Studio album by Shirley Collins and Davy Graham
- Released: 1964
- Recorded: Camden, London, 1964
- Genre: Folk; folk jazz; folk blues;
- Length: 49:22
- Language: English
- Label: Decca
- Producer: Ray Horricks

= Folk Roots, New Routes =

Folk Roots, New Routes is a collaborative folk album by Shirley Collins and Davy Graham, released by Decca in 1964.

The album was produced by Ray Horricks and recorded by Gus Dudgeon; the sleeve featured a photograph by Crispian Woodgate and sleeve notes by Austin John Marshall.

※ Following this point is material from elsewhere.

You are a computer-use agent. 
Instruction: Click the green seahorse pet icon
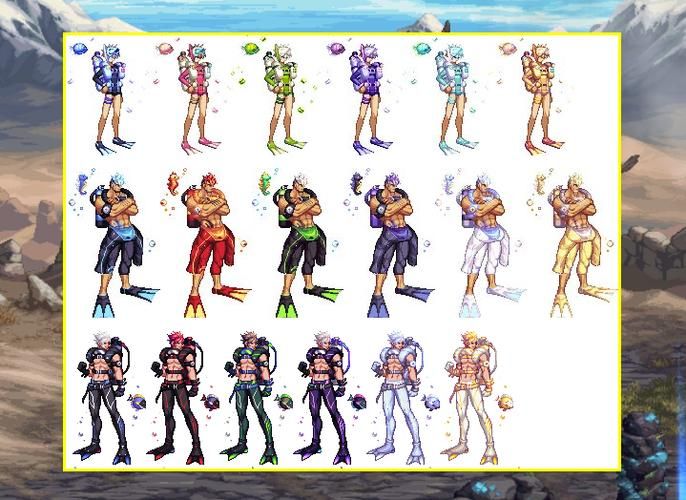pos(265,184)
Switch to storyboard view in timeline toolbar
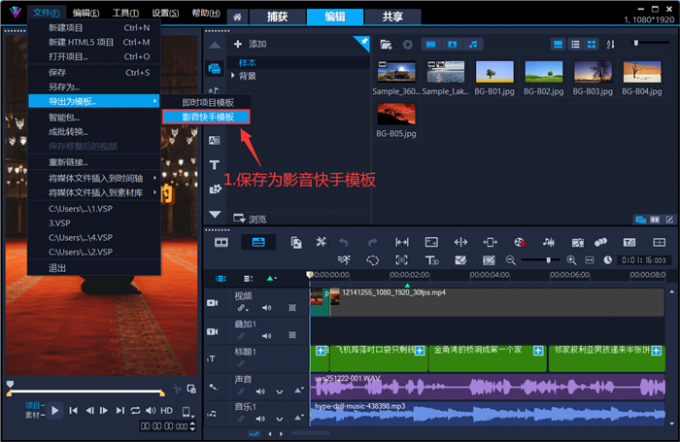The width and height of the screenshot is (680, 442). [221, 242]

According to Bob Stanley, the album took inspiration from the North African scale, modal music and Miles Davis; it was the first time many of these English folk songs had been recorded with guitar backing.

==Track listing==

Side 1
| No. | Title | Length |
|---|---|---|
| 1. | "Nottamun Town" (Trad. arr. Sharp) | 3:38 |
| 2. | "Proud Maisrie" (Trad. arr. MacColl) | 3:58 |
| 3. | "The Cherry Tree Carol" (trad. arr. Collins) | 3:13 |
| 4. | "Blue Monk" (Thelonious Monk) | 2:59 |
| 5. | "Hares on the Mountain" | 2:52 |
| 6. | "Reynardine" (Trad. arr. Hughes) | 2:24 |
| 7. | "Pretty Saro" | 4:11 |
| 8. | "Rif Mountain" (Graham) | 2:19 |
| Total length: |  | 25:34 |

Side 2
| No. | Title | Length |
|---|---|---|
| 1. | "Jane, Jane" (Trad. arr Seeger) | 2:35 |
| 2. | "Love Is Pleasin'" | 2:27 |
| 3. | "Boll Weevil, Holler" (arr. Lomax) | 2:53 |
| 4. | "Hori Horo" (Trad. arr Kennedy-Fraser) | 2:07 |
| 5. | "Bad Girl" | 2:36 |
| 6. | "Lord Gregory" | 3:30 |
| 7. | "Grooveyard" (Timmons) | 2:56 |
| 8. | "Dearest Dear" (Trad. arr. Sharp) | 2:59 |
| Total length: |  | 23:48 |

==Personnel==
- Shirley Collins: vocals; five-string banjo ("The Cherry Tree Carol")
- Davy Graham: guitar
==Reception==
Folk Roots, New Routes is regarded as a landmark album of the folk revival; Jude Rogers writing for NPR called it "an uncompromising work that spearheaded innovation in the middle of the folk music revival. It set a template for the folk-rock that followed it, and inspired 21st century psych-folk decades later." It is described as a template for Fairport Convention's Liege & Lief (1969).